Tuesday, August 10, 2010

Pink

I've been complaining a lot lately about dressing my daughter in pink. I've been arguing that it's limiting, it's narrow, it's only one way of being a girl. The more I think about it, the more I see it's about more than just performing femininity. It's about how women and men still do not have equal access to opportunity in this country.

It's not as if my daughter has any obvious disadvantages. She's rich - by world standards - fed, loved, clothed. She has two parents, seven grandparents and doting aunts and uncles. She's healthy, breastfed, no allergies (yet). She's living in one of the world's most developed and prosperous nations. No war, no famine, no violence, no sickness. Just wealth, comfort and security.

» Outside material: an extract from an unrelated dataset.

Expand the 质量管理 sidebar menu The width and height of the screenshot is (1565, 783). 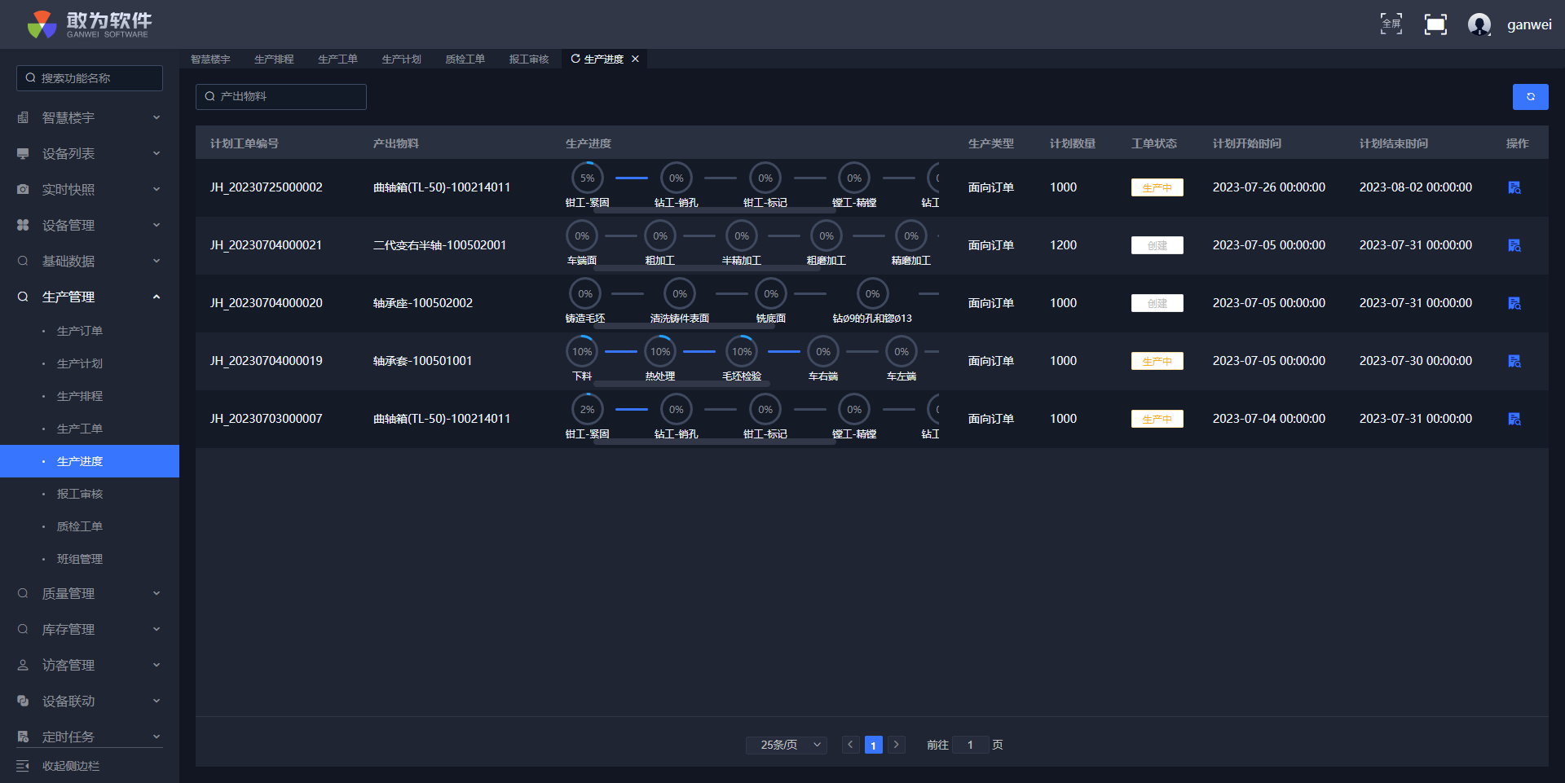click(90, 594)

It's not enough. It only seems like enough when you compare it to what so many girls in the world don't have. But does the fact that so many girls are suffering make it okay that my daughter will grow up in an Australia in which inequalities still exist? Yes, it's better than many places. Yes, it's better than it was. But does that mean it's good enough?

This report shows that women in Australia still earn less than men, and the gap is widening, not getting smaller. More than a third of women in this report said that they had experienced physical or sexual violence from a partner. Less money, less power, less freedom, fewer opportunities and more chances of being a victim. This is not what my mother wanted for me and this is not what I want for my daughter.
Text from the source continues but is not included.